# Direction
Go through the items below and copy out every line that contains the word "mark".

# Supplied entries
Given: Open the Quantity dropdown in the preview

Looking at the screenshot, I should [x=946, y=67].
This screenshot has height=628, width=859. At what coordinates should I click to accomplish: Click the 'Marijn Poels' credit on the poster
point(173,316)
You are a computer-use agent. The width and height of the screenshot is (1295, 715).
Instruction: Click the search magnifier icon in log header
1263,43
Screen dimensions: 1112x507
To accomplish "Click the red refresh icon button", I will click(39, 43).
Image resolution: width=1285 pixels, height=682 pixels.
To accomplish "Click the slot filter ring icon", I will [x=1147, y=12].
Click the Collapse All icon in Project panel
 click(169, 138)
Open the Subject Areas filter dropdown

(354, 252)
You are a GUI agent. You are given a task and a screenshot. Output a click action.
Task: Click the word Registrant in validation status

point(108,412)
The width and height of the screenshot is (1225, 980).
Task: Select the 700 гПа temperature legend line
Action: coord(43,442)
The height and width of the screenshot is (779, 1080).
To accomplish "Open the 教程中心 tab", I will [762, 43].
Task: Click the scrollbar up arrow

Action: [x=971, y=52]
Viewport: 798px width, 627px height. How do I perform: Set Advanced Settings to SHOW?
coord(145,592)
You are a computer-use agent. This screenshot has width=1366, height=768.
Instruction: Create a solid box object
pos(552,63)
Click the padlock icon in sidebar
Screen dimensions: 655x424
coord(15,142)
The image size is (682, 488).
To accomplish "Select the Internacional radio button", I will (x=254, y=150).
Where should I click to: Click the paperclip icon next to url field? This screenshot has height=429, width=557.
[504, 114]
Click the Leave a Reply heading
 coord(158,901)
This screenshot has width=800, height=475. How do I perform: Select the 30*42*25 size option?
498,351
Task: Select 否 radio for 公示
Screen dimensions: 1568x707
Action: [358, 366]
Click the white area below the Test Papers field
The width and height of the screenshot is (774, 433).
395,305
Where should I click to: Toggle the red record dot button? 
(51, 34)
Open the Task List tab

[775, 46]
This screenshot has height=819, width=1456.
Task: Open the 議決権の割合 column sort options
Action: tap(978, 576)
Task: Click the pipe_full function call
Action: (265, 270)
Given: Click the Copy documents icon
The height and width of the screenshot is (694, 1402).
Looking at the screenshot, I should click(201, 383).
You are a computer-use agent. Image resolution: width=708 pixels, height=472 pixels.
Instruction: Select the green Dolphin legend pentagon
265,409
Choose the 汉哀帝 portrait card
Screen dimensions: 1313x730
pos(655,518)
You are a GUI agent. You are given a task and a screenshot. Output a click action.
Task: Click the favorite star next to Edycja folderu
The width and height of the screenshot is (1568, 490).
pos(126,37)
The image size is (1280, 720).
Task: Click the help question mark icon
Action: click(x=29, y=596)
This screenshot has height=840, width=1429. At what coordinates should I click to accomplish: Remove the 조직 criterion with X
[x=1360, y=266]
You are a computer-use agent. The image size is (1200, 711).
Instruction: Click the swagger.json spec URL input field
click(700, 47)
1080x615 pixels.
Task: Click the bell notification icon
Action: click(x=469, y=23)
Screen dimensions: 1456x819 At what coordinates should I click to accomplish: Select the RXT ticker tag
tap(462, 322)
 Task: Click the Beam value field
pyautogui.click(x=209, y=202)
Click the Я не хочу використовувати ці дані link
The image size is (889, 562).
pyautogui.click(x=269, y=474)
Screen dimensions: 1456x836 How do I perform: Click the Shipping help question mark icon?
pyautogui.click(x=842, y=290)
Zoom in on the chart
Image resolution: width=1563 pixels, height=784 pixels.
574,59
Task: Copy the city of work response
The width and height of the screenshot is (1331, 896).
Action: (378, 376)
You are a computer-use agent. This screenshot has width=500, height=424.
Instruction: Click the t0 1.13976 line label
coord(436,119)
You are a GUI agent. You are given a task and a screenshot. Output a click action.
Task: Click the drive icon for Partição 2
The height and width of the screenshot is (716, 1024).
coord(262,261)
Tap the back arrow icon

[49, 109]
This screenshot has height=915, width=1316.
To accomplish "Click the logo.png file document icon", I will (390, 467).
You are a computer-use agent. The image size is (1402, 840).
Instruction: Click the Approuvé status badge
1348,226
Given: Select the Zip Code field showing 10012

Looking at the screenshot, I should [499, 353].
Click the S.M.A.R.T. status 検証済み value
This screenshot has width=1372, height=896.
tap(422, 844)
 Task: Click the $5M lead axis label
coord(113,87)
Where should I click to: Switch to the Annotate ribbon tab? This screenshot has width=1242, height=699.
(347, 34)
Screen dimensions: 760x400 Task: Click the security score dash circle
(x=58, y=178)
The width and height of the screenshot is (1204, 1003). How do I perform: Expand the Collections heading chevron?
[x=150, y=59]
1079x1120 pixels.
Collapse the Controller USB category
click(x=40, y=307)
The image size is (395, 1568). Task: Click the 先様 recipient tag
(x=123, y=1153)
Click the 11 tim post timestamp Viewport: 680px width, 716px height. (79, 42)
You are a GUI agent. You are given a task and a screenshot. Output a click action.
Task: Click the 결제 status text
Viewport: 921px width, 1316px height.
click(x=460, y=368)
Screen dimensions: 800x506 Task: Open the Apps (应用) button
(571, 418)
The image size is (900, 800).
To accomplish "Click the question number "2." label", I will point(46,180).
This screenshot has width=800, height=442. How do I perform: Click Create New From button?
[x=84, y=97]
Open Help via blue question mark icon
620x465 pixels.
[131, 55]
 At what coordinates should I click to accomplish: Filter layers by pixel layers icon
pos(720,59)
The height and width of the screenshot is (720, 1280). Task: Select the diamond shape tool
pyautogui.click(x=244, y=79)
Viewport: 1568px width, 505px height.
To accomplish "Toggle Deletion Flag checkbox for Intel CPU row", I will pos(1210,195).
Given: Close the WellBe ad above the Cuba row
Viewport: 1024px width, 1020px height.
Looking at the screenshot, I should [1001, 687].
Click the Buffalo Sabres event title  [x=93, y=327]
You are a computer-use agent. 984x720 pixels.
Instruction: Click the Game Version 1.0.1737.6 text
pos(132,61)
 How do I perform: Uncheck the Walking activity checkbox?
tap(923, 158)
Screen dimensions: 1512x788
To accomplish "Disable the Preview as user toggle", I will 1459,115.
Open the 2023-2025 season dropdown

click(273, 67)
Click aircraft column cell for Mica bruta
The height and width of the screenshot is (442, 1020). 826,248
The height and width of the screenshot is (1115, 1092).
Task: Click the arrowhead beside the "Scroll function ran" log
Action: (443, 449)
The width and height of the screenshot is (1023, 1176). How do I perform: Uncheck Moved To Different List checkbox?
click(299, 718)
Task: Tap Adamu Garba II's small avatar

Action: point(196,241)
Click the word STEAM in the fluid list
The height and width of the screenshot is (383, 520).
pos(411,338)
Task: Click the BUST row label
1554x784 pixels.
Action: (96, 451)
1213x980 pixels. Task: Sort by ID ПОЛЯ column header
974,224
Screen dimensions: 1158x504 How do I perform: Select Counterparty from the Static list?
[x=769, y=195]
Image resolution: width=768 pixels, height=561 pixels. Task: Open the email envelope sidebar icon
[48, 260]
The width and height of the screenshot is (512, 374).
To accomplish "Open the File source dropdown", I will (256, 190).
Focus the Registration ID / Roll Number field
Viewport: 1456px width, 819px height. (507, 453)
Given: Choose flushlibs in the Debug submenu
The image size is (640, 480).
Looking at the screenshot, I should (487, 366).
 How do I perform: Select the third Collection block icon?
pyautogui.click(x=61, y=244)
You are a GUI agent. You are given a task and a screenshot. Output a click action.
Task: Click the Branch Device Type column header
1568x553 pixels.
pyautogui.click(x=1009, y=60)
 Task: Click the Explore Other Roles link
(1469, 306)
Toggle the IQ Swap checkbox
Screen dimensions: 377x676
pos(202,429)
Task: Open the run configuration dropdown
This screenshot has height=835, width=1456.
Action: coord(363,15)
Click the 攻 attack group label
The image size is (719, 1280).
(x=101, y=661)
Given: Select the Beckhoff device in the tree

# Completed task
Task: Click the help question mark icon
Screen dimensions: 1456x836 How do I perform: Click the Shipping help question mark icon?
Open Help via blue question mark icon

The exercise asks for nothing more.